The data flow above covers usage on managed devices — machines where you’ve installed the Toktra agent. But what about employees using AI tools on personal laptops, phones, or via accounts you didn’t provision? Toktra detects this through provider API reconciliation. Toktra polls the admin APIs of supported providers — OpenAI, Anthropic, Azure OpenAI, and Google Cloud Vertex AI — to retrieve your organization’s total usage directly from the provider. It then compares that total against the usage your agents reported from managed devices. If the provider reports more usage than your agents saw, the difference represents activity on unmanaged devices. Toktra surfaces this gap in the dashboard so you know shadow AI is happening, even if you can’t attribute it to a specific person.
Provider API reconciliation requires API keys for each provider’s admin/organization API. You configure these in Settings → Provider Connections.

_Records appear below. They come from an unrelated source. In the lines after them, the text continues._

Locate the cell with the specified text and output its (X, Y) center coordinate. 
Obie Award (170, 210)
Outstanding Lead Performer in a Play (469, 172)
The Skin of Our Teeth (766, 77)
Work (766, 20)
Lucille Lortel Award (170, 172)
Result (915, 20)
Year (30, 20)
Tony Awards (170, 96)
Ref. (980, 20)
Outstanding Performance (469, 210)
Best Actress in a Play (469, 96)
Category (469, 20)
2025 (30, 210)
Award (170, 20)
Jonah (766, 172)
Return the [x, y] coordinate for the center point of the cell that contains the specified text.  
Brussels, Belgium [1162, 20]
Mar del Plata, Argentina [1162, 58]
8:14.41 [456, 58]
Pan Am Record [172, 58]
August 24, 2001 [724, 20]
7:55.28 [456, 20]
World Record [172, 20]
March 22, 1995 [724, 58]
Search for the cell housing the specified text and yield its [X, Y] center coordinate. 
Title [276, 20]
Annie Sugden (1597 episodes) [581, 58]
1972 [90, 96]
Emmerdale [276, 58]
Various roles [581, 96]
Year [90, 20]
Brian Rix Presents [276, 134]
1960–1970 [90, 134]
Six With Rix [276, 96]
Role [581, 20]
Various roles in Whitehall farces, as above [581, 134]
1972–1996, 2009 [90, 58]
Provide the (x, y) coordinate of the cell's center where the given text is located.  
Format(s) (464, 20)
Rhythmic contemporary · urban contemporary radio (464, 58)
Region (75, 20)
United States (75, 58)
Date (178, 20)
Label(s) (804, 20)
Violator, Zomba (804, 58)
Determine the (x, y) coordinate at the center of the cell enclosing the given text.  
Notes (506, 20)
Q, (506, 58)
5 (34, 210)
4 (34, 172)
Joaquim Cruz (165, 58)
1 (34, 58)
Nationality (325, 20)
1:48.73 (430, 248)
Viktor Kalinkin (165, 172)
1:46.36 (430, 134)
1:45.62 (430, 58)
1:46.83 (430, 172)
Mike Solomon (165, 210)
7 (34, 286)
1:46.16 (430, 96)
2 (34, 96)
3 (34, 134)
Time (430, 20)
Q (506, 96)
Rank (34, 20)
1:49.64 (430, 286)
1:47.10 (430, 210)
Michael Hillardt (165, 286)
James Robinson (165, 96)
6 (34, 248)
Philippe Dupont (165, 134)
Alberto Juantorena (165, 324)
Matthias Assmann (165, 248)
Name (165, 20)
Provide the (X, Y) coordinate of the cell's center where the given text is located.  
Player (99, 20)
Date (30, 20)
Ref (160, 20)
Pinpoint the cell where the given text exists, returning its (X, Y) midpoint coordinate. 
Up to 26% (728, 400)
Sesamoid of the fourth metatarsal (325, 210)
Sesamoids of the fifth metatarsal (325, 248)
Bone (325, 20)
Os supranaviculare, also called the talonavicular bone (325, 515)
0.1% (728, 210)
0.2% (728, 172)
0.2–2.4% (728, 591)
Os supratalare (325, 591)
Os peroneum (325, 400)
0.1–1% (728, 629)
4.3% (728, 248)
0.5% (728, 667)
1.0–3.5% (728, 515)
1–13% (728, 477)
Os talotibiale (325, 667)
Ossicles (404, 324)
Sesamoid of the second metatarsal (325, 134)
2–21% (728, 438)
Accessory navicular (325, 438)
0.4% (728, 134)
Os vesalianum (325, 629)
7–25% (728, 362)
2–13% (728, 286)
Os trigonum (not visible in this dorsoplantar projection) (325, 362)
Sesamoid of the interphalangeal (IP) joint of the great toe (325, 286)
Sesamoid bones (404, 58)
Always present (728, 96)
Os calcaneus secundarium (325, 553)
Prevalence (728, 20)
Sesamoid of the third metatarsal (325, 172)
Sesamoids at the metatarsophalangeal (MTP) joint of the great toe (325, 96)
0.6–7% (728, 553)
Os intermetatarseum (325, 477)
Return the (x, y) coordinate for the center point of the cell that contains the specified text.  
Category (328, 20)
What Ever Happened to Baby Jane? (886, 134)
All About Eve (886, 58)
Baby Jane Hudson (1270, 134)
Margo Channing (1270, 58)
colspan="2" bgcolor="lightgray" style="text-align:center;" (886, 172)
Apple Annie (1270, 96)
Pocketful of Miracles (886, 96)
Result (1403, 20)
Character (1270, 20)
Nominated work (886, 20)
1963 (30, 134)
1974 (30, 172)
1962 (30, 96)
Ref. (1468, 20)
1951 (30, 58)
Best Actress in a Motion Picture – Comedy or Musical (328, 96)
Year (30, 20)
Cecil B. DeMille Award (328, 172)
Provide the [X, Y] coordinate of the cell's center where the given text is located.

Real-time dashboard updates

Usage data appears in the dashboard within seconds of a request being made. The pipeline is designed for low latency:
  • Agent batching window: 50 events or 5 seconds
  • Cloud ingestion: sub-second
  • Analytics pipeline: near real-time
The dashboard’s Overview page shows rolling 30-day totals. The Usage page provides per-user, per-model, and per-period breakdowns with full filtering.

What Toktra never does

  • Never decrypts TLS traffic. The SNI hostname is read from the unencrypted TLS handshake header. The encrypted payload is never touched.
  • Never captures prompt content. The agent records byte counts and timing, not request or response bodies.
  • Never blocks traffic. The macOS Network Extension and Windows WFP driver are observation-only. All traffic is permitted.
  • Never shares data across tenants. Every data store is scoped to your organization — cross-tenant access is architecturally prevented.